All my life I've had a fascination with glass; there is something about the way light comes through it, something about the colors, something about the odd feeling that glass has, being solid and liquid and air and fire all together, all in one.
The second scar I acquired in my life came from a bit of glass, shining in the sunlight, so beautiful, so translucent, so enticing. And at the bottom of the broken bottle, some sweet liquid. Of course I had to drink it. The scar sits as a little half moon, hiding in the line of my smile. I still remember the sweetness, and the amazement at the sudden cut. I could not have been more than...oh, maybe nearing 3 years old.
The first scar, since I can't leave you all wondering, is at my left eyebrow. That one I do not remember, though my mother told me how I nearly lost the eye. You know how you aren't supposed to run with sticks, let alone scissors? In my case, according to family report, it was a wooden handled flyswatter. I hope I wasn't dashing about as a murderous two year old, intent on destroying the poor insects, but I don't know. I fell, the handle snapped, the wood went into my face above my eye. My godfather--conveniently enough, he was a doctor--was visiting. Every so often through my childhood my mother would bring out the story, in which she lamented my brush with certain blindness and the intervention of the doctor, and my early rashness of spirit.
But glass. When I was 11, reading the book of Revelations, mourning my transplanting to a desert air force base where I had few friends, my school class had a mosaic project. Other, far more sensible students made their mosaic portraits of their dogs or stylized owls or whatnot with easily obtained dry beans and popcorn glued to a thick sheet of cardboard.
Beans and popcorn never crossed my mind. I wanted glass. I wanted the colors to shine, and the edges to be jagged and the world to come together from fragments to something beautiful.
It's still something I want.
So at 11 years I wandered the vacant desert lots of the air base where sonic booms shook the air, and I picked up pieces of glass. Blue, olive green, amber brown, dark green, CocaCola blue gray, milk white.
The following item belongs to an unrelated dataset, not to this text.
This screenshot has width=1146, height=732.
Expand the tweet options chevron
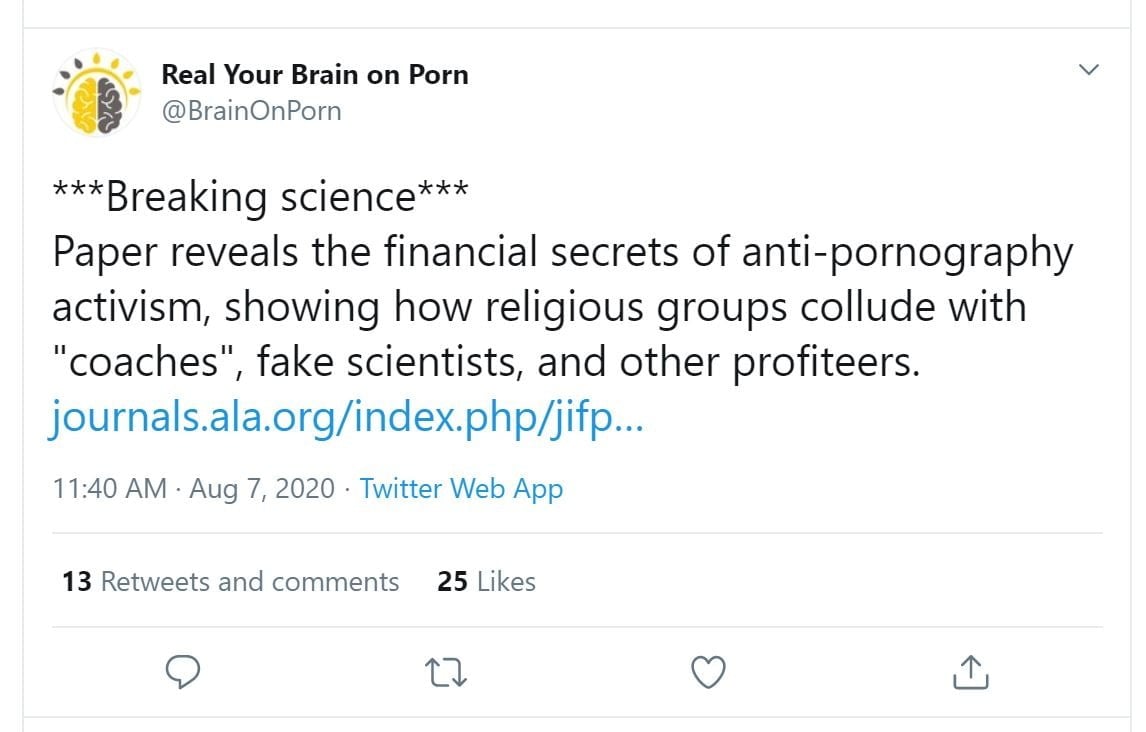tap(1089, 70)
And I glued them to a board, painted white. I would have loved to glue them to a sheet of glass, but I didn't have one; my mother, perplexed, provided the board.
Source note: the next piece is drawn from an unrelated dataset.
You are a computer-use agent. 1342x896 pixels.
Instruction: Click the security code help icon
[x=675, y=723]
The pattern was of a wandering vine, and flowers. I cut my hands a lot working on it. I loved the way the tiny bits of blue worked against the green.
It must have been thrown away the next time we moved. I still recall, however, the thrill of the glint of tossed away, broken glass, gathered to make flowers and vines.
Ten years later I'd take some classes in stained glass, and true to form, working on a shag carpet in my grandmother's home, I'd end up bleeding. I'm not sure which numbered scar that is, but it marks the top of my left foot and took several stitches to close.
But I loved the light through that many colored glass. It was well worth the blood.
And why was broken glass on my mind these days? I don't know. Maybe it's that I've been carefully placing my cobalt bottles on my shelves, and the one small yellow medicine bottle brought to me by one of my street friends, dug up somewhere in the desert, carried in a pack through a winter and a summer in thanks for a small kindness I'd forgotten.
And maybe it's that I keep thinking that someone needs to love the broken bits purely, and see the patterns of vines and flowers and stars and moons that are there, just scattered a bit.